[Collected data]
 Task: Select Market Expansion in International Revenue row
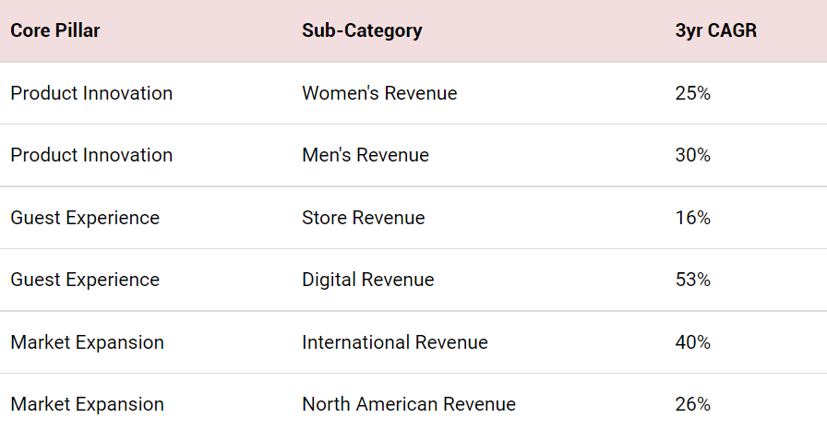click(x=87, y=342)
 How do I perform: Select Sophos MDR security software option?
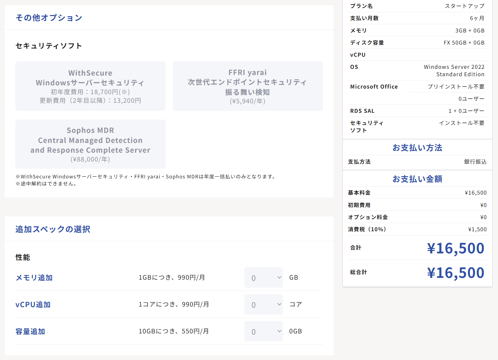90,144
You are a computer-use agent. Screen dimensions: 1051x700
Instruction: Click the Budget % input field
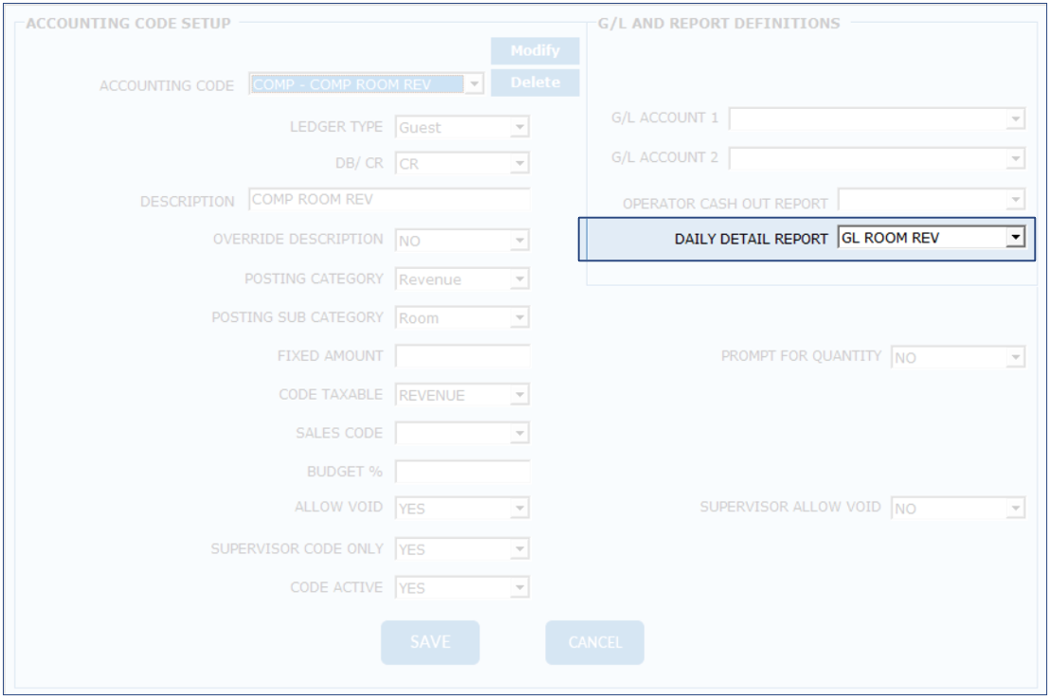[x=462, y=471]

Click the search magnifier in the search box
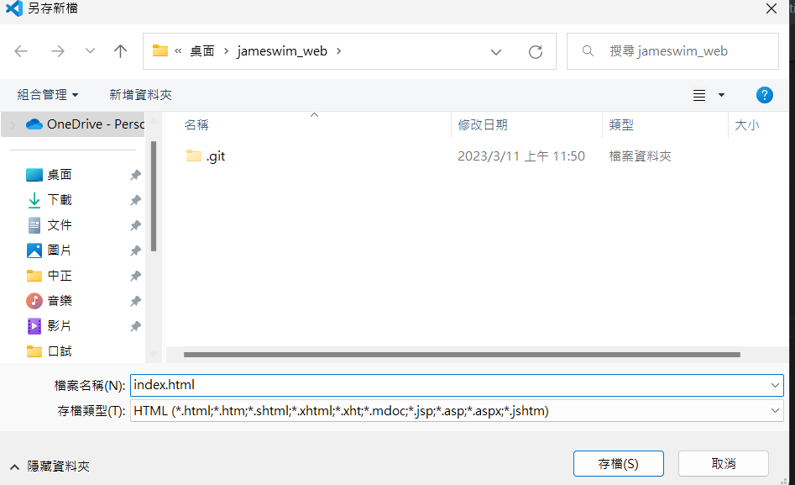tap(587, 50)
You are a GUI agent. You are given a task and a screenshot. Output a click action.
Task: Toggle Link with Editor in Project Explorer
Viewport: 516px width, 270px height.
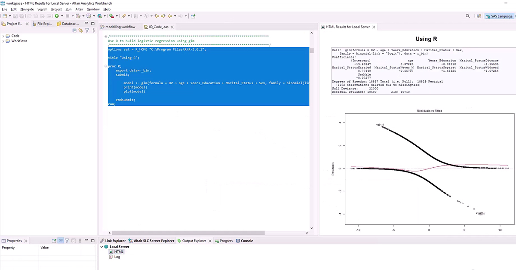point(81,30)
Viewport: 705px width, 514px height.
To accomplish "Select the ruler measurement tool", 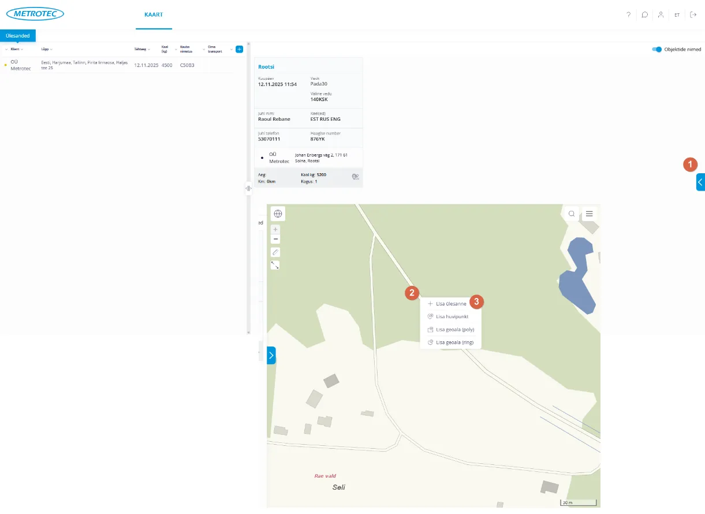I will [x=275, y=252].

■ **WORK ITEM**:
Check the data for the word "agent" and pull out the lines that have it.

■ **WRITTEN RESPONSE**:
You are a computer-use agent. Screen dimensions: 1051x700
You are a GUI agent. You are given a task and a screenshot. Output a click action.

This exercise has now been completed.